Our short story of the week is a story about a marital crisis from the writer Zoe Swenson.
Zoe Swenson is a freelance editor and writer. She grew up in northern Vermont in the pre-Internet era – reading, listening to vinyl records, and making things out of snow. She studied English literature and creative writing very happily at Bryn Mawr College (near Philadelphia) and Victorian literature less happily at Oxford. She then got married and spent a few years travelling between the US, UK, and Japan before settling permanently in Britain. Zoe has worked as a media researcher, fundraiser, English teacher, and editor. She is divorced and has one daughter, who is now in university. At the time of writing, she is embarking on a midlife adventure: moving from Suffolk to the gorgeous Durham coast, where she plans to retrofit a very small house and live a greener, simpler life.
Zoe is currently working on a group of short stories that fuse women’s midlife experiences with speculative modern themes. ‘The Box’ is one of these stories. She is also putting finishing touches on a literary suspense novel, The Unlit City, and reworking her first novel, which transposed the storyline and themes of a famous Japanese ghost story (The Peony Lantern) into modern London.

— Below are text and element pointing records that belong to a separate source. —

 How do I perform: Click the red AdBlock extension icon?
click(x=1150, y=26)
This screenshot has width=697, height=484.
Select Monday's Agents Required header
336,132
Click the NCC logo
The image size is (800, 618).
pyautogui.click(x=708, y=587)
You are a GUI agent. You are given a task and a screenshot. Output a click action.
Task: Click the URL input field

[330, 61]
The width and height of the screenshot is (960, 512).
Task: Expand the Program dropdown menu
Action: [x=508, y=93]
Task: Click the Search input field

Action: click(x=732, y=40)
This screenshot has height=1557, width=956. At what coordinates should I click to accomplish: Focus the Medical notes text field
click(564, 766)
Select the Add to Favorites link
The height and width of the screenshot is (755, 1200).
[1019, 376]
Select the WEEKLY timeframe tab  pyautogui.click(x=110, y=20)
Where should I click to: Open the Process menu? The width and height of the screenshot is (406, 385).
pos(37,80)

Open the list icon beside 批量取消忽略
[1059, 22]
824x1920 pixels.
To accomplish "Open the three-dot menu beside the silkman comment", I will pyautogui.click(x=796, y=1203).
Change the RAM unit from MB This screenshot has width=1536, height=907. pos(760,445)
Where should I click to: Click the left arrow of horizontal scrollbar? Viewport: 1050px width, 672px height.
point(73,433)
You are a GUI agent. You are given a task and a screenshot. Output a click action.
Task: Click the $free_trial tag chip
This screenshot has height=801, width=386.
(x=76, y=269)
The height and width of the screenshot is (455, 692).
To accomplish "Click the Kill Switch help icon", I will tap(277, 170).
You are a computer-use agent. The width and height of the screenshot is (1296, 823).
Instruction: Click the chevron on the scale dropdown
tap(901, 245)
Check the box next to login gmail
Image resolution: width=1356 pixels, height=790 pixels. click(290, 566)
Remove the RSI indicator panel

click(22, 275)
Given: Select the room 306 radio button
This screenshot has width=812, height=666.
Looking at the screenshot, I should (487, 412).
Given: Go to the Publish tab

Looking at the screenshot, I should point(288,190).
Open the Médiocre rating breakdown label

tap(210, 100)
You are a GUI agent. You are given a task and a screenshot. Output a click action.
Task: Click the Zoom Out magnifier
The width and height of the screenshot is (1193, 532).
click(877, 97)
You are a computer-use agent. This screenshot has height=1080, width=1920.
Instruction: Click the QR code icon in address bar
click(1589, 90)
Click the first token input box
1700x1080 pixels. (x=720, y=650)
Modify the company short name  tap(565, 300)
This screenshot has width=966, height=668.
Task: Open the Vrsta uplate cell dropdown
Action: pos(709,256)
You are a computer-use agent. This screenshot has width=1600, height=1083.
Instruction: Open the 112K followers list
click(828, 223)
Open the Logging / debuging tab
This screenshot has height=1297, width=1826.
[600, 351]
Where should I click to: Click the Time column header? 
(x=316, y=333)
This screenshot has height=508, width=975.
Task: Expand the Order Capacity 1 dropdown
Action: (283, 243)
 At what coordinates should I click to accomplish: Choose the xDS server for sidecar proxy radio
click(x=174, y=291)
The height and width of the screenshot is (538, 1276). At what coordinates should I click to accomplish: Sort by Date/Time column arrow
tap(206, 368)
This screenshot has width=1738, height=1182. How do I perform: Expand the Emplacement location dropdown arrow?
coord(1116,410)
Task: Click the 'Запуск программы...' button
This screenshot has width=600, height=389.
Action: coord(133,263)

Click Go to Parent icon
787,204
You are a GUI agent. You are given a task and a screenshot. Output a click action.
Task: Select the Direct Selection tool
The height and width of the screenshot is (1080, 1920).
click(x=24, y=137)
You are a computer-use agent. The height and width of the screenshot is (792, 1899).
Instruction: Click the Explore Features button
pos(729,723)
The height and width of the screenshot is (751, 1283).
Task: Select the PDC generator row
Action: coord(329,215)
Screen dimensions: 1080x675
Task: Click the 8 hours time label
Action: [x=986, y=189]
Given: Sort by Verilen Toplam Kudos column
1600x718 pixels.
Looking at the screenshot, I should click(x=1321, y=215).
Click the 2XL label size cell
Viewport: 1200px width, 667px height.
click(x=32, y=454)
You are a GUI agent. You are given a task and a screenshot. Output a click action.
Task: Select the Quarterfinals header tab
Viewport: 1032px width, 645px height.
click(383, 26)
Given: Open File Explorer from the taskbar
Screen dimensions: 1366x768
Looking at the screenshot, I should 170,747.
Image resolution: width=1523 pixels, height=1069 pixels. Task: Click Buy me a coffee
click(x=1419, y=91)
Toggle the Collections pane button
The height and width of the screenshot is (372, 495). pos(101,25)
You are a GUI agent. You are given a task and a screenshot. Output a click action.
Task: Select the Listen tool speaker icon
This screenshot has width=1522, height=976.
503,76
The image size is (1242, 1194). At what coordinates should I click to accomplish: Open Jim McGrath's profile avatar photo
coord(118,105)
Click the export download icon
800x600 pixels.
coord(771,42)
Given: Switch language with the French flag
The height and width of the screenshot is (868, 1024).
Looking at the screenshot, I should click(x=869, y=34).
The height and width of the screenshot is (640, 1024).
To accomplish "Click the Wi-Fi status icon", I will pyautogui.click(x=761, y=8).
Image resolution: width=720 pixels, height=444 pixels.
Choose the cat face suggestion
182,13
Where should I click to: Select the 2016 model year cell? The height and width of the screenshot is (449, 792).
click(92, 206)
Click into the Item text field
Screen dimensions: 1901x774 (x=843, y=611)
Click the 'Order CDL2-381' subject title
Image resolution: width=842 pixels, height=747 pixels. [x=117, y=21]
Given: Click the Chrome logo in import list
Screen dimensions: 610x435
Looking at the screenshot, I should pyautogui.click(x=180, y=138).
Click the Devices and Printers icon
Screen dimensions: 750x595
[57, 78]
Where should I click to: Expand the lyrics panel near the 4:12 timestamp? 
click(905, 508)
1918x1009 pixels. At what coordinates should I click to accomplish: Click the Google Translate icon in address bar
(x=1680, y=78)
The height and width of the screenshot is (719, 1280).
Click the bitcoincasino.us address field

The Box explores how unmatched desires can drive a wedge between a couple.
Enjoy!
It arrives in a long, plain box, spattered with raindrops.
‘Are you going to open it?’
‘Later,’ Thom says. ‘Let’s enjoy lunch.’
‘Don’t you want to see it?’
‘I’d rather spend time with you.’
That means: I’ll open it when you’re not here.
Last week, he said, ‘If we’d had a son, I would have let him play with dolls.’
‘What sort of dolls?’
‘Whatever he wanted to have. Rag dolls, baby dolls, Barbies. I never understood why I couldn’t have dolls. I wasn’t even allowed to play with my sisters’ dolls. I used to watch my sisters choosing their clothes and styling their hair. I wanted to do that too.’